パース日本語キリスト教会

オーストラリア西オーストラリア州パースに有る日本語キリスト教会の活動報告を掲載いたします。

ヘプジバ・ジェンキンズという変な名前

2021-07-01 23:24:08 | 赤毛のアンから辿る聖書の話
「孤児院にへプシバ・ジェンキンズという変な名前の女の子がいた。」という内容の記述になっていますが、手元に有る英語のテキストでは、”There was a girl at the asylum whose name was Hepzibah Jenkins,”という表記になっていて、「変な名前」という表現は有りません。翻訳者が文脈に合わせて訳したものと思われます。アン自身は、その名前を“When I don’t like the name of a place or a person,”「私が地名や人名が気に入らない時は」 という場合についての説明に使っていて、気に入らないという表現をしています。実際に英語圏でもあまり人気の有る名前ではなく、あるサイトは古風で(classic)変な(strange)印象だと述べています。ハリー・ポッターシリーズにはHepzibah Smithという魔女が出て来るそうです。
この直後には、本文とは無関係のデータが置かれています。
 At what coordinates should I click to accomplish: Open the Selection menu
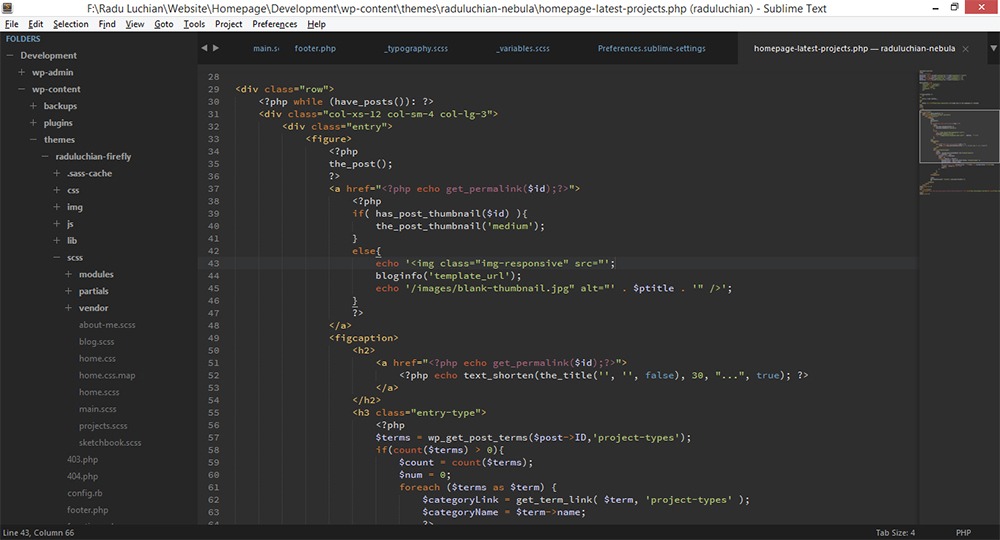click(x=70, y=24)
ヘプジバという名前は、日本語の聖書では、ヘフジバや、ヘフツィ・バハ等の表記がされています。2列王記 21章1節に、マナセ王の母の名として出て来ます。旧約聖書の王の即位の記述には、毎回ではありませんが、頻繁に母親への言及が有ります。

ヘプジバという名前の意味は、喜びを意味する語幹を持ち、「わが喜びは彼女の中に有り」という意味になるようです。預言者イザヤの書62章4節では、神によって回復されたイスラエルの国をヘプジバと呼んでいる記述が有ります。ですから、意味は良いのですが、その響きが英語的にも個人的にもアンの気に入らなかったのだと思います。

因みに、その息子のマナセは、ダビデ王朝の歴代の王の中では、信仰的に最も堕落した王として聖書には記録されています。伝承では、預言者イザヤをのこぎりでひき殺したとされています。神からの罰としてのバビロン捕囚は、数代後のことですが、この王のせいで決定的になった印象が有ります。マナセはその後一度バビロンに捕らえられますが、そこで神への信仰に立ち返り、もう一度エルサレムに帰ることが許されたという記事が2歴代誌33章に出て来ます。
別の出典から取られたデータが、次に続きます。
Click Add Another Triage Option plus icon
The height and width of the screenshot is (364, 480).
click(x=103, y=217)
モンゴメリがこの名前を取り上げたことには、プロット上の意味はあまり無いように思います。一方で、彼女がこのような名前を取り上げたことには、彼女の生い立ちが関係あるかもしれないと思います。モンゴメリは二歳で母親を亡くしたので、旧約聖書の王の即位の記事に、頻繁に母親の名前が記されていることに心が引かれて、一通り調べたことが有ったのかもしれないと私は想像しました。